Perhaps the first thing that comes to mind when mentioning Holy Ganges river is a giant garbage dump. Unfortunately, despite the sacred status, the reservoir is incredibly heavily polluted. However, some Indians not only wash things in it, but also themselves and even drink water from the Ganges.
Due to this trend, outbreaks of various diseases are considered frequent throughout the river in settlements. There is even an opinion that some people mutated into terrible creatures due to constant cohabitation with river slops. This is perhaps just another urban horror story, but various travelers who visited India in the 19th and 20th centuries have mentioned about this.

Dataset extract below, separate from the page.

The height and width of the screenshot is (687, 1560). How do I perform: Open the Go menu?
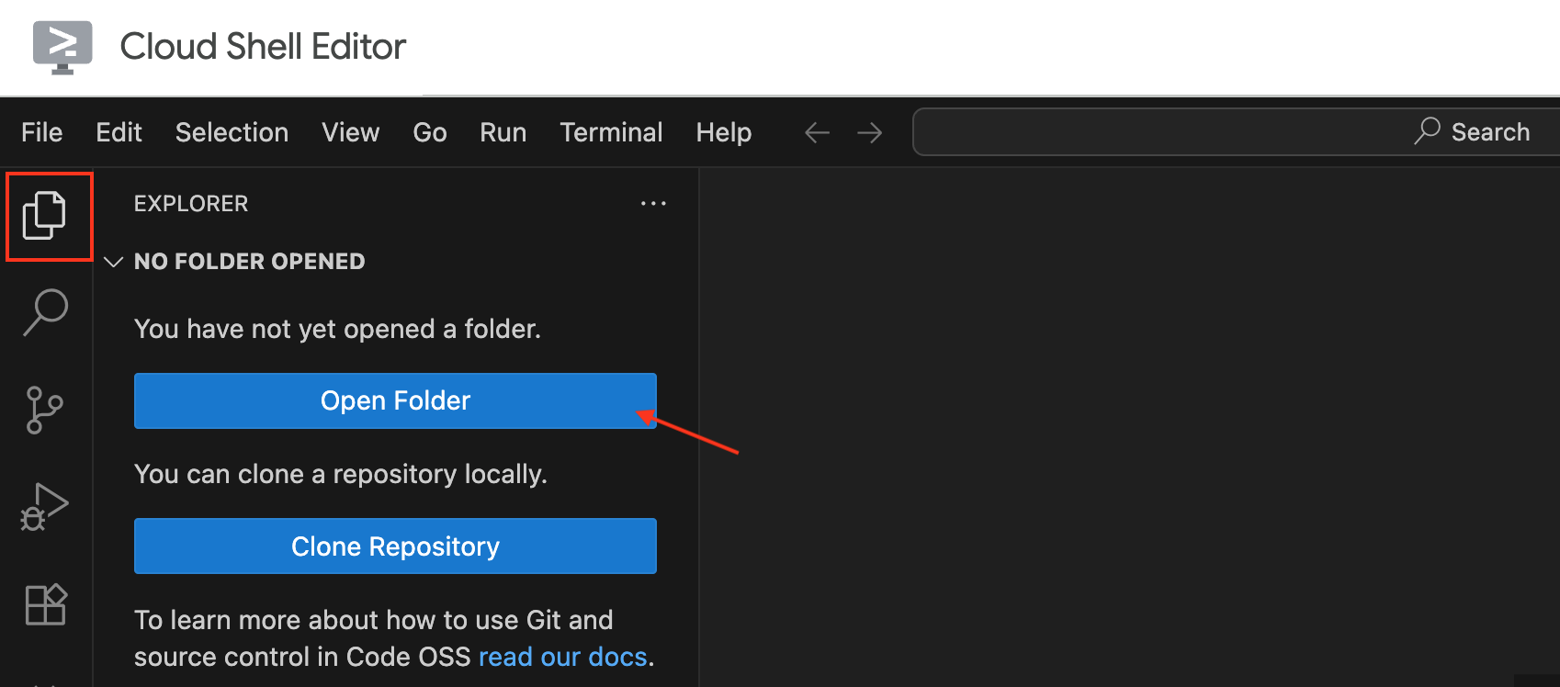point(429,133)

For example, the Italian ethnographer Vincenzo Pauletti wrote in his diary about a mysterious settlement in northern India. According to him, there lived people with six limbs and covered with scales. Their habits were wild, and they hid from people for a long time while being under water. All attempts to get in contact with them ended in aggression or flight from the representatives of the tribe.
Pauletti pointed out that out of six limbs, there were more often 4 arms, but there were instances with four legs. Theoretically, such a deformity could be the result of a mutation, but the conclusions of the Italian suggest otherwise. He believes that these are completely different people, descended from fish or reptiles.
In 1902, the English traveler Max Conrad wrote about similar creatures on the border of India and Nepal. In his opinion, these were just people with their own language, different from Indian and its different dialects. These mysterious creatures built their settlements in swampy areas of the forest or near ponds in dense grass. Their dwellings were rounded huts, half filled with water. The creatures were very afraid of fire and loud sounds.
In 1966, the Frenchman Rami Curietton, referring to the stories of the inhabitants of the mountain settlement of Badrinath, wrote about mud people who crawl out of the most polluted areas of the Ganges at night and steal children, livestock, and various utensils.
These beings are no longer human, having given their souls to a mud demon in the 12th century AD. Since then, they have lived in swamps, near dumps on the Ganges and in other similar places. As a token of his satisfaction, the mud demon allowed them not to breathe in the same way as ordinary humans do. Thanks to this, mud people can live for a long time under water as well as in liquid mud or swampy bog.
There is a lot of evidence of encounters with such creatures. Europeans, Americans and Indians themselves wrote about it. Whether these mysterious people are mutants or a separate evolutionary branch is difficult to say. Much is said about fish-men and reptilian-derived humanoids in myths, and all over the world.
As for India, superstitious people live here, and in the dark a dirty cripple or a homeless person can be mistaken for a mud demon.
Additionally, India is a country where the ideas of Eugenics developed in practice and there are separate breeds of people with their given breed characteristics. Millennia-old selection on the caste system has led to the fact that some workers from separate castes work in such a way that even the most modern device under the control of a robot will not be able to do it.
Others, alas, are only hereditary scavengers and nothing can be done. The Brahmin caste are brilliant pharmacists and programmers.